As Arafat Critics Close In, Deputies Vie in the Wings
Yasir Arafat, for decades the very personification of Palestinian aspirations, is now in deep trouble with his own people, according to Palestinian political analysts and Israeli intelligence officials who see his authority challenged by a younger generation of street leaders who grew up fighting Israeli occupation.

For now, the analysts say, Mr. Arafat is likely to remain at the helm, however weakened, because there is no alternative in sight.

But a potentially violent power struggle is building, pitting different generations of Palestinian fighters against each other and also setting at odds rival security chiefs in the West Bank and Gaza Strip.

Israel's incursion into the West Bank, in which whole cities were shut down and much property destroyed, further hardened Palestinians toward Israel, but it also showed them the weakness of the Palestinian Authority.

During the operation, Mr. Arafat was trapped by Israeli soldiers in his compound as Prime Minister Ariel Sharon of Israel tried to isolate and perhaps exile him. But Mr. Sharon's strategy backfired, Palestinian and Israeli officials said, as sympathy for Mr. Arafat soared among Palestinians who identified with his plight.

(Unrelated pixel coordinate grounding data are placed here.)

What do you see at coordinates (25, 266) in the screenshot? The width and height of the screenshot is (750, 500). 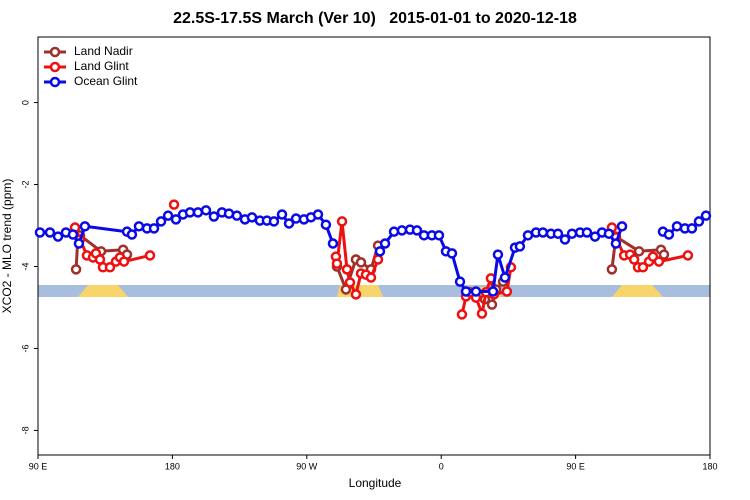 I see `y-tick-label: -4` at bounding box center [25, 266].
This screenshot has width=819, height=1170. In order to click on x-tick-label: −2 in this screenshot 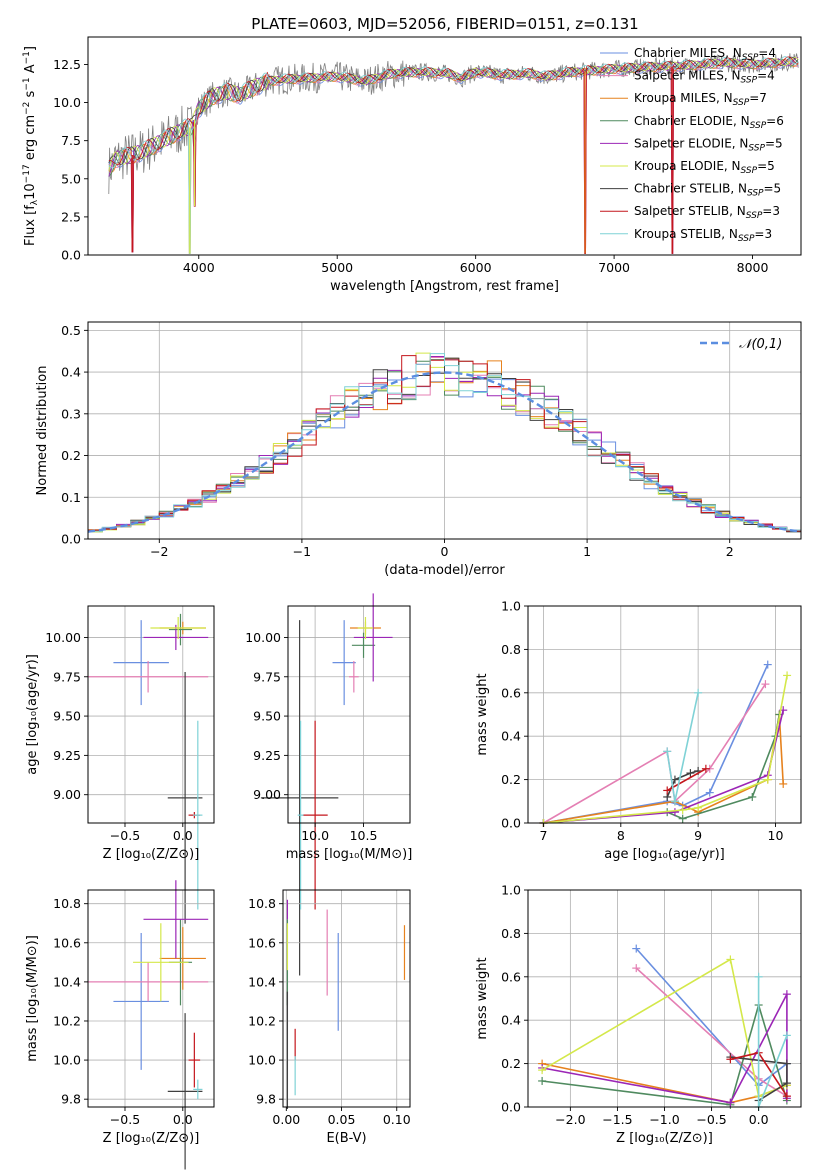, I will do `click(159, 552)`.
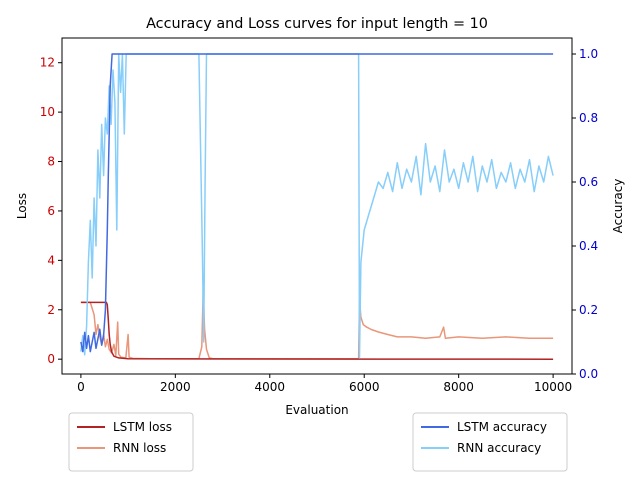 The height and width of the screenshot is (480, 640). Describe the element at coordinates (588, 182) in the screenshot. I see `y-right-tick-label: 0.6` at that location.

But Mr. Arafat's liberation and the deals that made it possible have prompted Palestinians to start questioning his leadership again.

In the arrangement that freed Mr. Arafat, six Palestinian militants who had been tried under siege in Ramallah were sent to jail in Jericho under British and American supervision. Thirteen of the men who were under siege in Bethlehem have been sent abroad into effective exile.

Palestinian political analysts said the Bethlehem deal is proving especially costly for Mr. Arafat, who had been riding a surge of support during his own siege by the Israelis.

"The tanks were on his doorstep," said Hisham Ahmed, a political scientist at Bir Zeit University in Bethlehem. "His popularity was enhanced to a degree that we had almost not witnessed in the past. And then came this event that took it from the top level and threw it to the floor."